Rhyolite Ghost Town (Nevada),
mars 2008
On trouve parfois, dans de petites villes, des musées de pas grand-chose où l'on expose des objets du quotidien, des témoins plus ou moins anciens de vies d'avant, des instruments et des outils dont on ne sait pourquoi ils ont un jour cessé de vivre leurs vies d'instruments ou d'outils et qui, après des années de purgatoire entre abandon et oubli, finissent inactifs dans une vitrine. C'est particulièrement vrai dans des endroits où l'histoire est encore à peine sèche, et j'ai le souvenir de micro-musées dans des villes-fantôme désertées, de pelles et de pioches de la ruée vers l'or, de fourchettes et de couteaux d'aventuriers, de ciseaux dorés, de lunettes cerclées aux branches souples, d'encriers. Et ces objets du quotidien ont une force qui n'est pas tant celle de la différence (ce qu'était la vie en ces temps-là) que, paradoxalement, celle de la ressemblance. Ils nous disent quelque chose d'époques révolues mais, en même temps, on se dit que l'on pourrait se les approprier et en faire usage de même manière. De façon plus troublante encore, si l'on quitte les rivages du quotidien et du passé proche pour s'enfoncer dans la noble admiration des trésors de grands musées — nous renvoyant par exemple en Égypte ancienne ou en Mésopotamie —, c'est le même sentiment que l'on se surprend à avoir face, non pas sans doute aux habits d'apparat, mais plus sûrement à une assiette, un gobelet ou un bijou dont la forme, la matière et les motifs pourraient souvent être d'aujourd'hui. Des siècles ont passé mais, par-delà des variations passagères, fugitives qu'ils ont pu laissé se développer ici ou là, il y a comme un invariant qui perdure obstinément.

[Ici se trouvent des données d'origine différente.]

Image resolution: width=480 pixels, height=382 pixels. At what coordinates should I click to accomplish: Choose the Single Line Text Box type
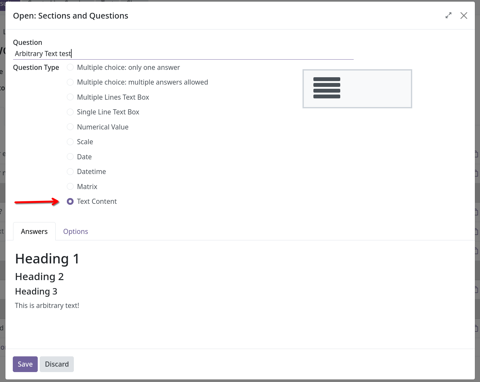tap(70, 112)
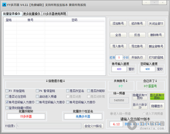Click 自定义YY路径 to set path

pyautogui.click(x=93, y=126)
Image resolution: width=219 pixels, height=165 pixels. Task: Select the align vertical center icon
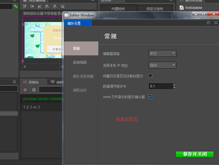pos(32,6)
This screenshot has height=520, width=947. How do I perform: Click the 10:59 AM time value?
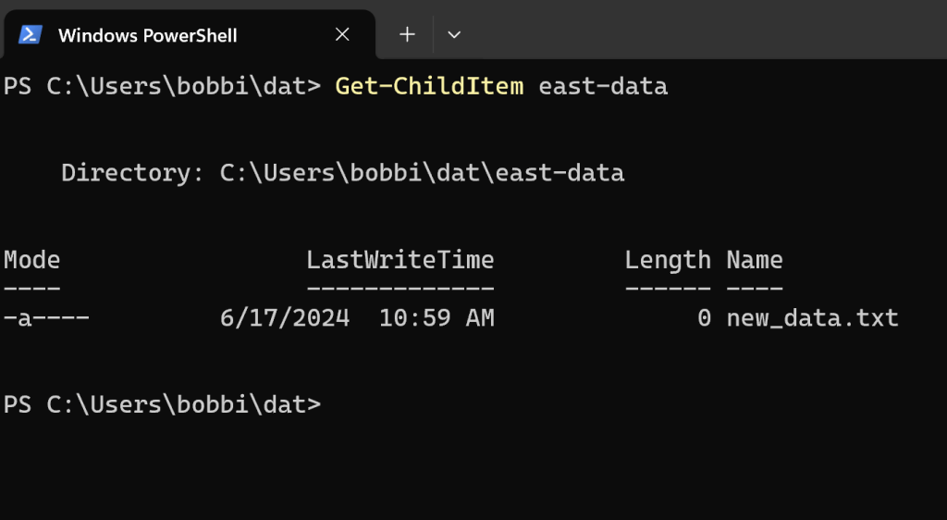click(x=437, y=318)
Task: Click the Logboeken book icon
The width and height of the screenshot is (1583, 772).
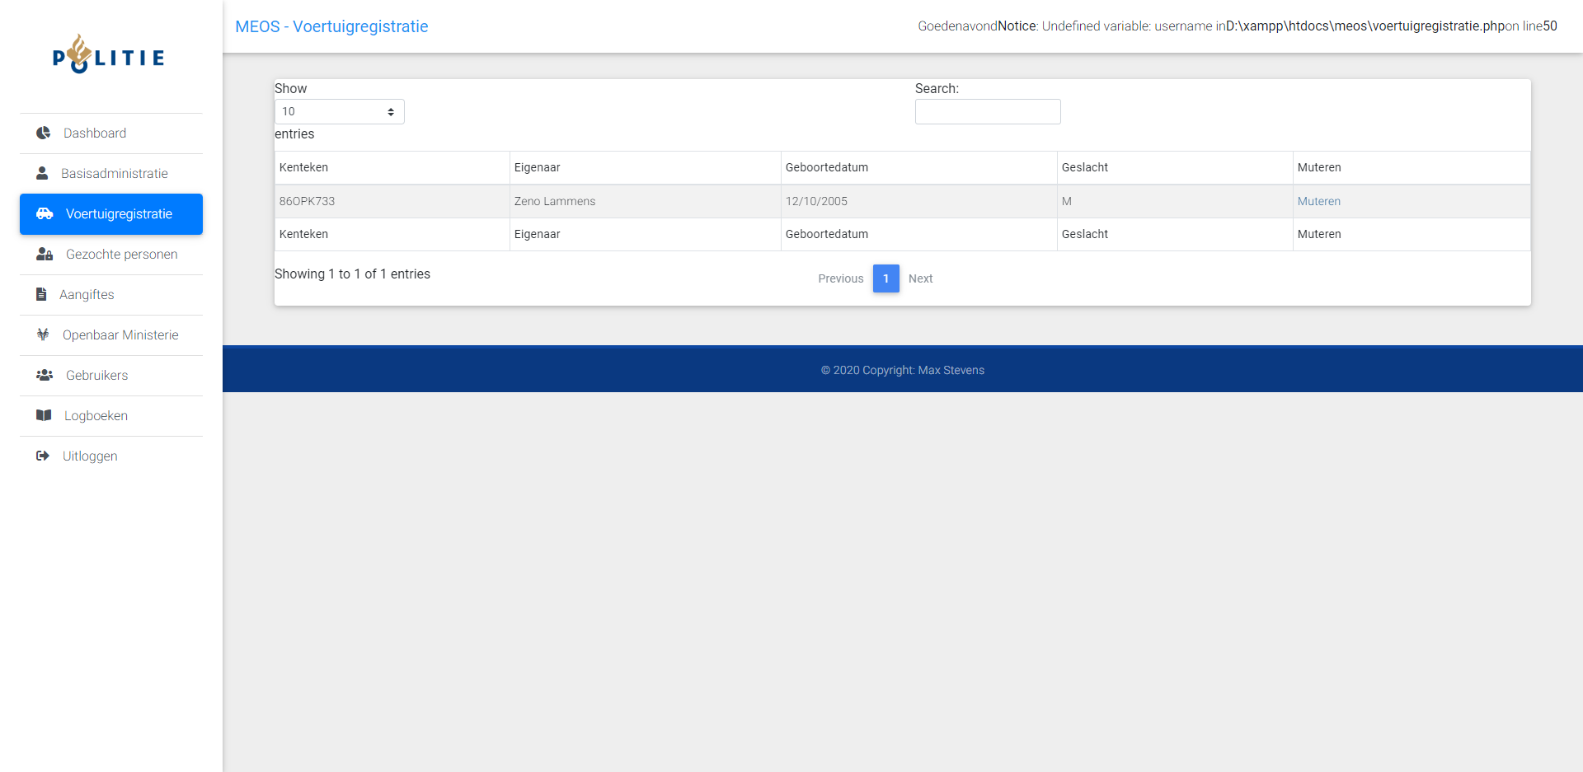Action: (44, 415)
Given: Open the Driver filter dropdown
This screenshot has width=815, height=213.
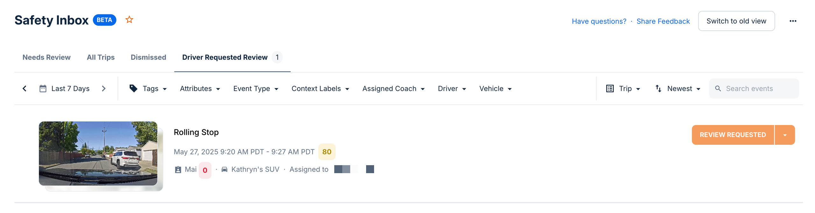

Si j'y repense aujourd'hui, c'est parce qu'en page 80 de Sunset Park (Actes Sud, 2011), je viens de lire sous la plume de Paul Auster (quoique je doute qu'il en utilise encore une, mais qui sait ?) cette réflexion d'une exacte même nature : "Un après-midi, alors qu'il feuilletait un livre illustré sur les manuscrits de la Mer Morte, il était tombé sur des photographies d'objets qui avaient été déterrés avec les parchemins : des assiettes et des ustensiles de table, des paniers en osier, des casseroles, des cruches — le tout en parfait état. Il avait étudié ces objets pendant plusieurs instants sans bien comprendre pourquoi il les trouvait si fascinants, et puis, quelques minutes plus tard, ça lui était enfin venu. Les motifs qui décoraient les plats étaient identiques à ceux qu'on voyait sur la vaisselle dans la vitrine du magasin en face de son appartement. Les paniers en osier étaient identiques à ceux que des millions d'Européens utilisent aujourd'hui pour faire leurs courses. Ces objets, sur les photos, dataient de deux mille ans, et pourtant ils avaient l'air absolument neufs, absolument contemporains. Telle fut la révélation qui modifia son idée du temps humain : si un individu d'il y a deux mille ans, vivant dans un lointain avant-poste de l'Empire romain, pouvait créer un objet ménager parfaitement similaire à un objet ménager d'aujourd'hui, comment l'esprit ou l'être intérieur de cette personne pouvaient-ils être différents du sien ?".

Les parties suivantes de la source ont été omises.